Images excluded, repeat each entry below exactly.

----------------------------------------

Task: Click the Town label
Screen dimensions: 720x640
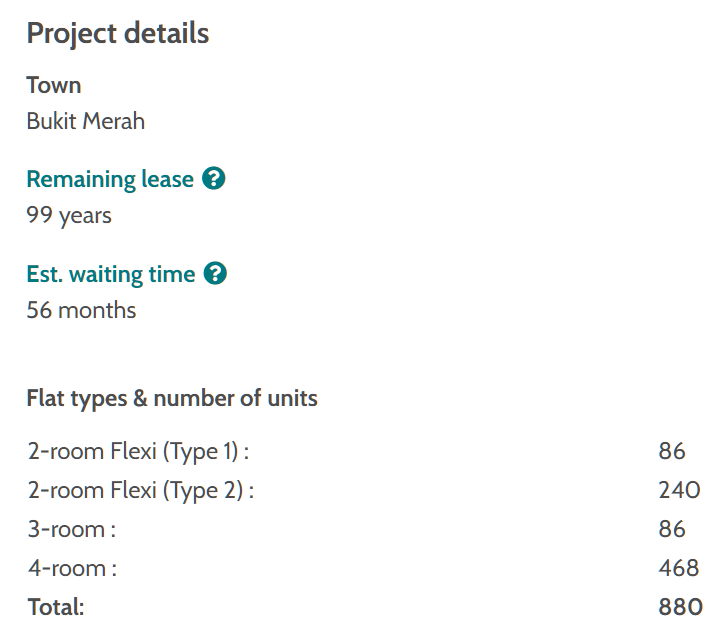Action: pos(54,85)
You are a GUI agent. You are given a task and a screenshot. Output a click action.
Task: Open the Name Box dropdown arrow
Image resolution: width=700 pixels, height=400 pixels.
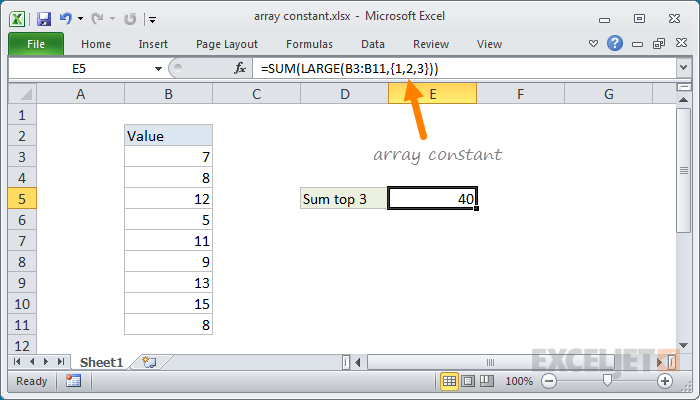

----------------------------------------

→ Answer space
Task: Click the Town label
Screen dimensions: 720x640
Action: pos(54,85)
You are a GUI agent. You are given a task and a screenshot. Output a click action.
Task: Open the Name Box dropdown arrow
Image resolution: width=700 pixels, height=400 pixels.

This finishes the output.